Give back exactly the lines of the material below that start at the one holding "Click the plus icon on #educ20 tag" and end at the last line, minus the pictures.

*** Begin section ***

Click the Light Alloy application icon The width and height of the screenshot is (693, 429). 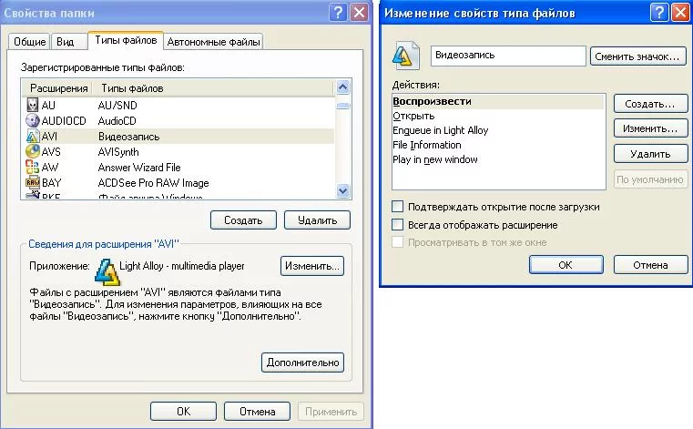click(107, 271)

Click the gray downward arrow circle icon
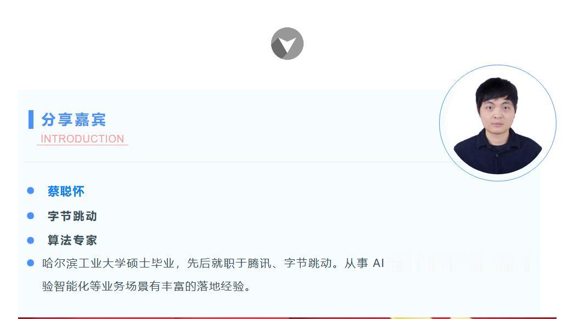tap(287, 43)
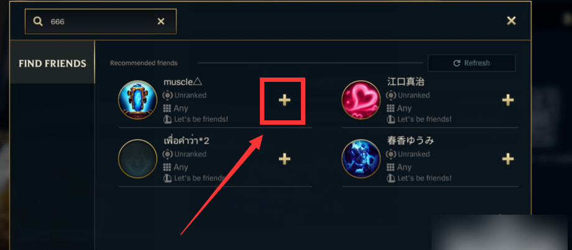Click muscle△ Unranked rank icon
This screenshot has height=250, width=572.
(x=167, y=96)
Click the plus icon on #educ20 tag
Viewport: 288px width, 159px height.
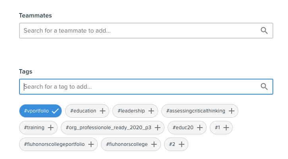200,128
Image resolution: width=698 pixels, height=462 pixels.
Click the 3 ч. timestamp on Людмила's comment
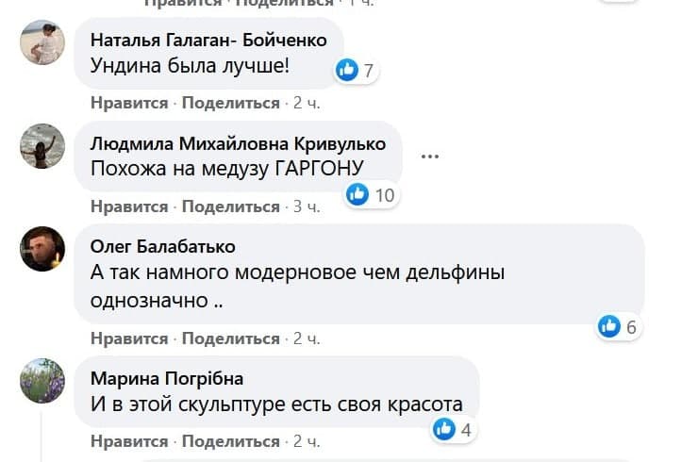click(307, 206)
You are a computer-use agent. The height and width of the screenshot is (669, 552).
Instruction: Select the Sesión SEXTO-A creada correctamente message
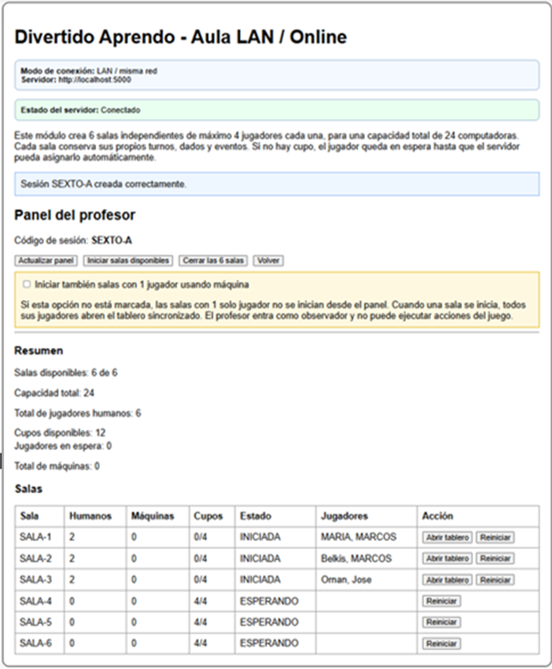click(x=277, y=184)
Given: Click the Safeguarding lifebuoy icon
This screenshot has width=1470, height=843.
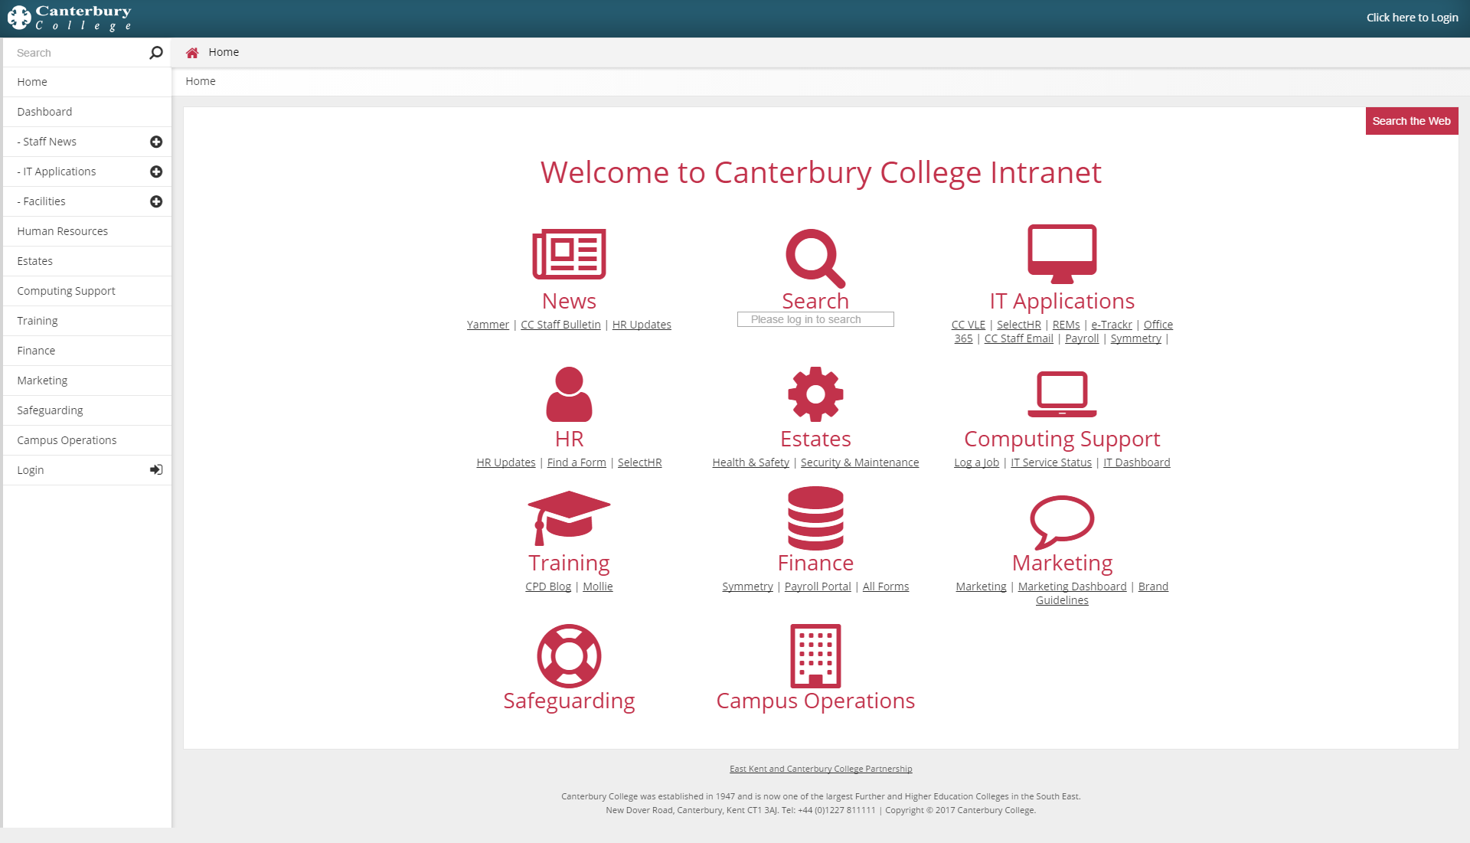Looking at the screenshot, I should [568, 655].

*** End section ***

Exercise result:
Click the plus icon on #educ20 tag
Viewport: 288px width, 159px height.
200,128
Image resolution: width=698 pixels, height=462 pixels.
Click the 3 ч. timestamp on Людмила's comment
click(307, 206)
You are a computer-use agent. The height and width of the screenshot is (669, 552).
Instruction: Select the Sesión SEXTO-A creada correctamente message
click(x=277, y=184)
Given: Click the Safeguarding lifebuoy icon
This screenshot has width=1470, height=843.
Looking at the screenshot, I should [568, 655].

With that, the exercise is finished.